諫早湾干拓事業について興味深い決定が出た。

国に湾の水門を開門するよう義務付けた確定判決があるところに
国に湾の水門を開門してはならないという仮の義務付け(差止め)を命じる決定が出た。

報道によると決定文は600ページにもおよぶそうなので、前の確定判決と比較したりする気も起きないが
矛盾する主文の処理という点に絞って考えたい。(後で真面目に主文だけは見比べたい)

実のところ、判決自体が矛盾することはあり得る話である。
訴訟は当事者同士の争いなので、馴れ合い訴訟なんかをやればすぐに矛盾した判決は作れる。

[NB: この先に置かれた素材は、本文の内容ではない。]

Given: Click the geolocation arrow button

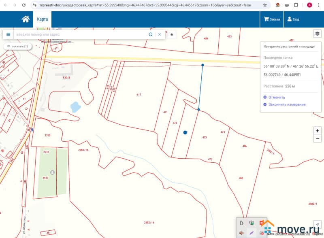Looking at the screenshot, I should pos(317,224).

例えば、AB間では不動産の所有はBにあるという判決が出て、そのあとにAC間では不動産の所有はCにあるという判決が出るといった場合。
これでは不動産はBCどちらのものか分からないように思える。
しかし実際には裁判の効力はその当事者間でしか生じないため、
AはBにもCにも相手が所有者であることを言えないというだけであり
BC間では優劣が定まっていないのである。

もし、このBCが二重譲渡を受けた買主同士であれば、その優劣は先に所有権移転登記を受けた方が確定的に所有権を取得することになる。
そして負けたほうはAに対しては所有権の移転を受けられなかったことを理由に損害賠償を請求することになるだろう。